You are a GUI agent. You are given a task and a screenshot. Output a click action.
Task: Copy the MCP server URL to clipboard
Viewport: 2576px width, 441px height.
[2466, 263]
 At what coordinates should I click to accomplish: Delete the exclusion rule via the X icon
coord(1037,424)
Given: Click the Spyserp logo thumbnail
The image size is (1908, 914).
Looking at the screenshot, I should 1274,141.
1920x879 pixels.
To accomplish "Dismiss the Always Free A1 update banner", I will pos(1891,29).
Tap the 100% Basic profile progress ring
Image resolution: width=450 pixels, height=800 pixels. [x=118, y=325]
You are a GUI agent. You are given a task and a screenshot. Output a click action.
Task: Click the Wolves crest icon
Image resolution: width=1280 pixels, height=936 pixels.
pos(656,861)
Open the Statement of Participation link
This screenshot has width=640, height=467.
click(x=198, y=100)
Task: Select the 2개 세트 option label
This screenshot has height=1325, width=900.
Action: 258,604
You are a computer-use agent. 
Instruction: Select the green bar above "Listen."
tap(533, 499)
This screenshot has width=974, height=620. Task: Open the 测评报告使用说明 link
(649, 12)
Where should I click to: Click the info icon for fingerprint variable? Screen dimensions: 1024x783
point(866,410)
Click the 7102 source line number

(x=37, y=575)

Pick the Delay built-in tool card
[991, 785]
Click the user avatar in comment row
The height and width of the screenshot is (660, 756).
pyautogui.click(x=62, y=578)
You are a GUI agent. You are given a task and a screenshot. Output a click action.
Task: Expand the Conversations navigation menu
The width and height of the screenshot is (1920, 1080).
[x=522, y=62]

^^^^^^^^

* [PROBLEM DESCRIPTION]
Exactly the lines from the one containing "Click the 7102 source line number" through the final line of the records must appear in your reply, and no others.

* [SOLUTION FOR THIS PROBLEM]
Click the 7102 source line number

(x=37, y=575)

Pick the Delay built-in tool card
[991, 785]
Click the user avatar in comment row
The height and width of the screenshot is (660, 756).
pyautogui.click(x=62, y=578)
You are a GUI agent. You are given a task and a screenshot. Output a click action.
Task: Expand the Conversations navigation menu
The width and height of the screenshot is (1920, 1080).
[x=522, y=62]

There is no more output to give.